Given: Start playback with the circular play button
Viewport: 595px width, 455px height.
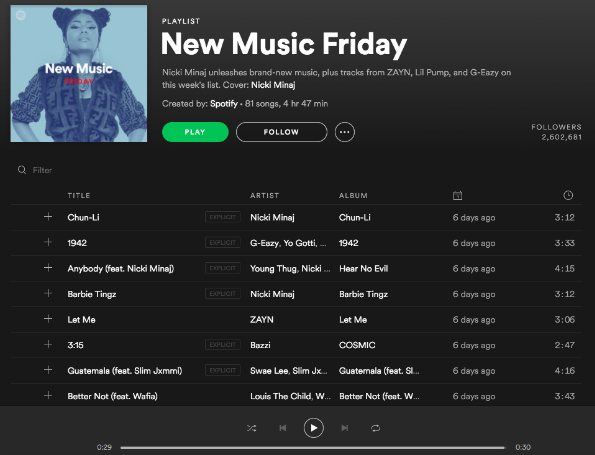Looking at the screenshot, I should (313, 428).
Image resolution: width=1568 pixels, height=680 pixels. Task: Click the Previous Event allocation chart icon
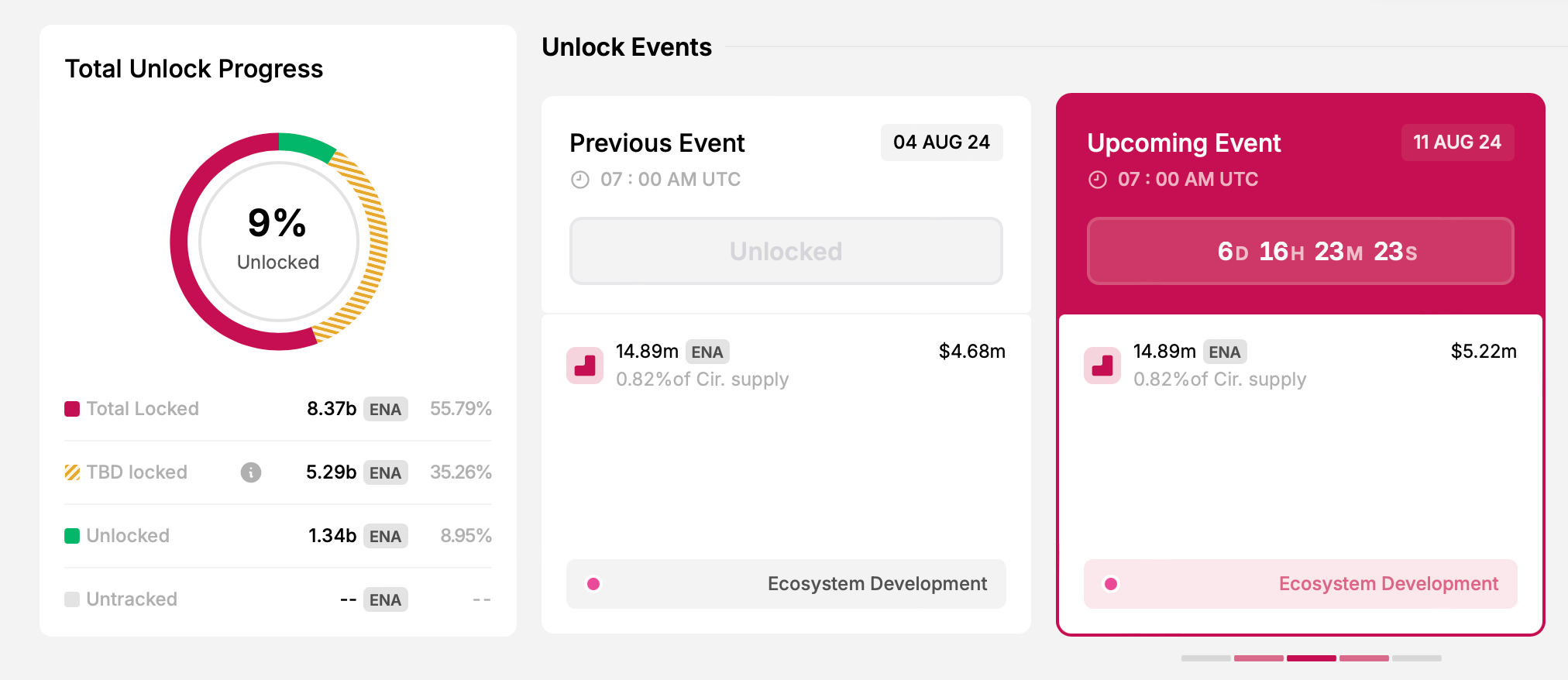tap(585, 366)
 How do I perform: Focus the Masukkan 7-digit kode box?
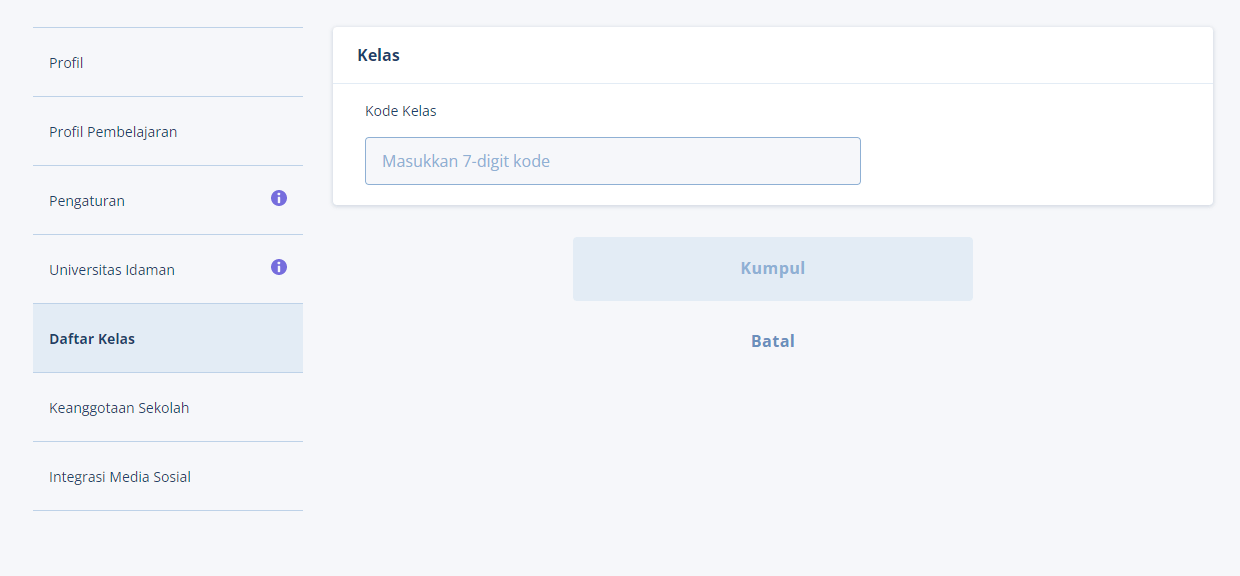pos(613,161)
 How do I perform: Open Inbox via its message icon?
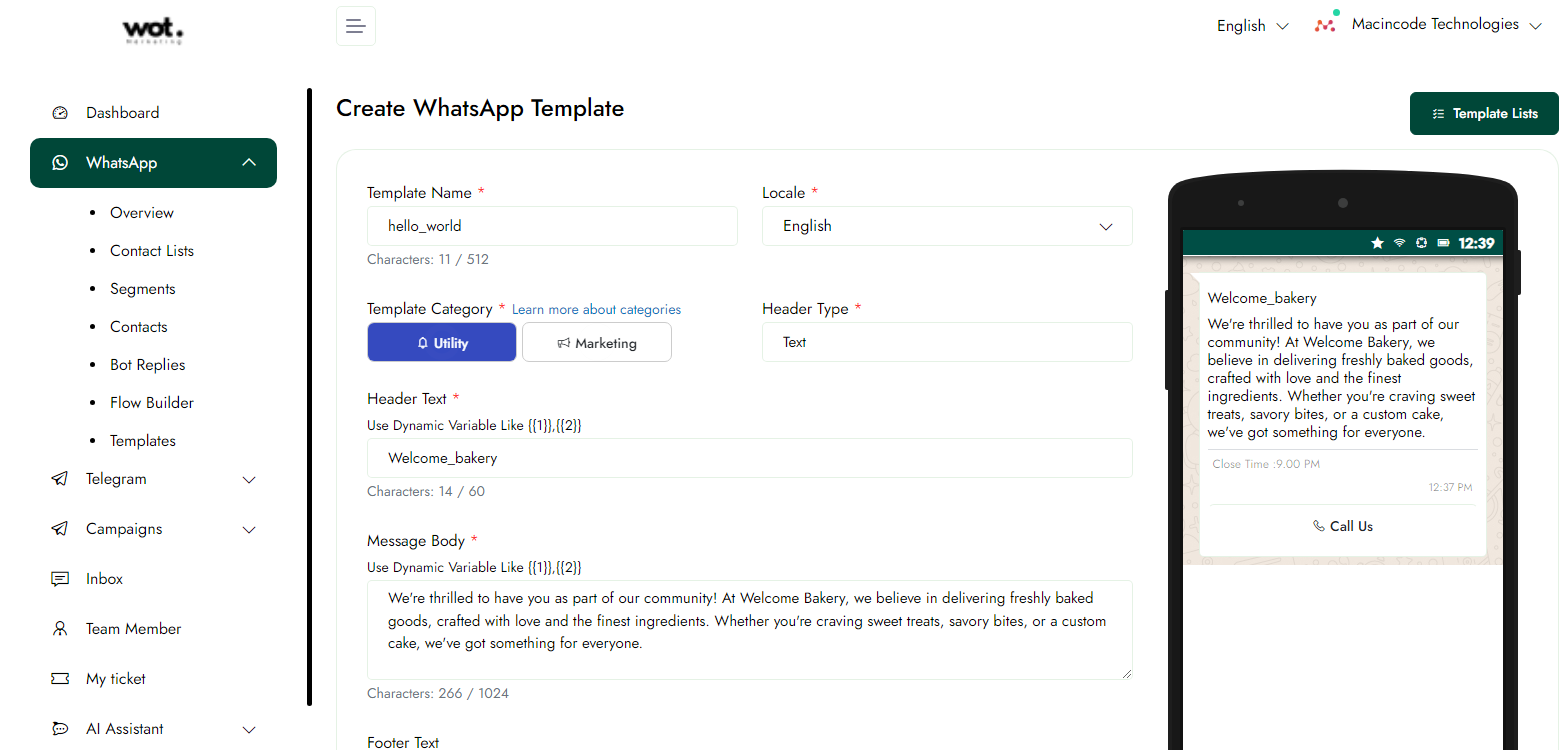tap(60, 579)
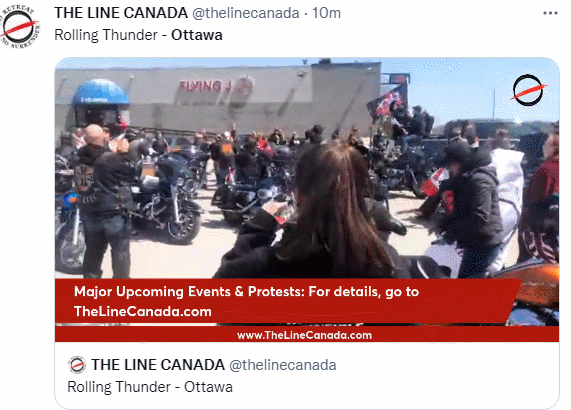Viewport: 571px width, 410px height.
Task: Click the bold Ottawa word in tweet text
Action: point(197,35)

━━━━━━━━━━

■ Problem: Rewrite the listing lines from the line containing "Image resolution: width=1568" through the end of the listing, changing "Previous Event" to "Next Event" and keeping everything else the same. Leave the pictures out.

■ Task answer:
Image resolution: width=1568 pixels, height=680 pixels. Task: Click the Next Event allocation chart icon
tap(585, 366)
 How do I perform: Focus the Masukkan 7-digit kode box?
pos(613,161)
 How do I perform: Open Inbox via its message icon?
tap(60, 579)
Viewport: 571px width, 410px height.
Task: Click the bold Ottawa word in tweet text
Action: point(197,35)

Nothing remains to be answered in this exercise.